• **Directions for this task**
Render the rows as a two-column CSV with the header instruction,click_point. Start at the line containing "982x449 pixels. At" and end after the line containing "coord(1133,386)". Each row's text goes in the first column and its answer in the second, one line per row, every field quoted and any line breaks replaced by spaces.

[begin Data provided]

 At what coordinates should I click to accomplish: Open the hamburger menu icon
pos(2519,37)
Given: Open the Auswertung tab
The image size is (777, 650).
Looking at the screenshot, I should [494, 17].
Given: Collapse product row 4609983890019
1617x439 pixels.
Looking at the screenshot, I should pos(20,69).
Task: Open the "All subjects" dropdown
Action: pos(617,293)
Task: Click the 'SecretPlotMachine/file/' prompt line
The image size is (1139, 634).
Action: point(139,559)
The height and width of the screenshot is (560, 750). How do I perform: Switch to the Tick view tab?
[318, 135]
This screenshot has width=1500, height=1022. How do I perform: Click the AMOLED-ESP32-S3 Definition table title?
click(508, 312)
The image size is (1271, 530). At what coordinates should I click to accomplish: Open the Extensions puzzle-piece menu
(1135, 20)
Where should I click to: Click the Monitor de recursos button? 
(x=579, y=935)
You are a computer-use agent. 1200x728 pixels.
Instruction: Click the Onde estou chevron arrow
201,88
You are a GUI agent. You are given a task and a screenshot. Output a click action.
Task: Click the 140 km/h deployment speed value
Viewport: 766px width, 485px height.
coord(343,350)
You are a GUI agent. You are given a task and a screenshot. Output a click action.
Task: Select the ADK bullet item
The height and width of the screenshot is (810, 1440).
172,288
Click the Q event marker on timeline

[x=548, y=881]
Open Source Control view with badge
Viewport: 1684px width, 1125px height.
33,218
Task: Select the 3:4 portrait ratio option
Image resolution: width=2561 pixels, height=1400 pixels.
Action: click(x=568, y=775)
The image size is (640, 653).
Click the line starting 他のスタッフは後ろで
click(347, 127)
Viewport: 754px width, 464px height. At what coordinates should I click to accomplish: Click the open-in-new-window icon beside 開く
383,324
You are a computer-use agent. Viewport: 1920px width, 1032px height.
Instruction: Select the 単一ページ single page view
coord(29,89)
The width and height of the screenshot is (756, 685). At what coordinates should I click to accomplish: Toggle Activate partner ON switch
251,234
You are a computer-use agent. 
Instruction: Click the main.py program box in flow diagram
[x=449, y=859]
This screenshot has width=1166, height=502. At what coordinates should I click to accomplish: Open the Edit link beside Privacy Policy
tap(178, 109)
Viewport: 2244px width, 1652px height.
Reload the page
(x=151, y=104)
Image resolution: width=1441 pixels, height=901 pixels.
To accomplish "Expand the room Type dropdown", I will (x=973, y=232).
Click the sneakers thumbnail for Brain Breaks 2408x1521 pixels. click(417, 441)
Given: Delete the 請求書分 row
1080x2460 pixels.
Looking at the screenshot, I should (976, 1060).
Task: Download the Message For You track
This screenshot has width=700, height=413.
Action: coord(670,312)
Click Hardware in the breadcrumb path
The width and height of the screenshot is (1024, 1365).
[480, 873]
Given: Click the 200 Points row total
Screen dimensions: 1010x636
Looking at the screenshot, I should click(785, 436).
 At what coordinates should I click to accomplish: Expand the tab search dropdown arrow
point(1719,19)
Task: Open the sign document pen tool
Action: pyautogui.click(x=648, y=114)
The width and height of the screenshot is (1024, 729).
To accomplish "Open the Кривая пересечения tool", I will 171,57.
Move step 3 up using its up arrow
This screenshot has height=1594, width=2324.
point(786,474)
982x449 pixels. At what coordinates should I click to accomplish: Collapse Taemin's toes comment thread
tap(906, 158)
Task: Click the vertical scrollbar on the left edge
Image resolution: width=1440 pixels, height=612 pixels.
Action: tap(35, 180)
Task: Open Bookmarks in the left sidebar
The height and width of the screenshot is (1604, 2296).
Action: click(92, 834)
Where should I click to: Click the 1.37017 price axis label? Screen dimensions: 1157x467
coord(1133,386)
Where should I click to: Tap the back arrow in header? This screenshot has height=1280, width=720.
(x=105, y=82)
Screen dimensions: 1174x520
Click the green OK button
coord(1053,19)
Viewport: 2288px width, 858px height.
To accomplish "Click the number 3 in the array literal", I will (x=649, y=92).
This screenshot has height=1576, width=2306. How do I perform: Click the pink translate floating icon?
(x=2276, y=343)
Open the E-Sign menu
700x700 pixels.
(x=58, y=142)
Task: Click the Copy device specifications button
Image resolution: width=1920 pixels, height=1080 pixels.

[end Data provided]

• **Task answer**
instruction,click_point
"982x449 pixels. At what coordinates should I click to accomplish: Collapse Taemin's toes comment thread","tap(906, 158)"
"Task: Click the vertical scrollbar on the left edge Image resolution: width=1440 pixels, height=612 pixels.","Action: tap(35, 180)"
"Task: Open Bookmarks in the left sidebar The height and width of the screenshot is (1604, 2296).","Action: click(92, 834)"
"Where should I click to: Click the 1.37017 price axis label? Screen dimensions: 1157x467","coord(1133,386)"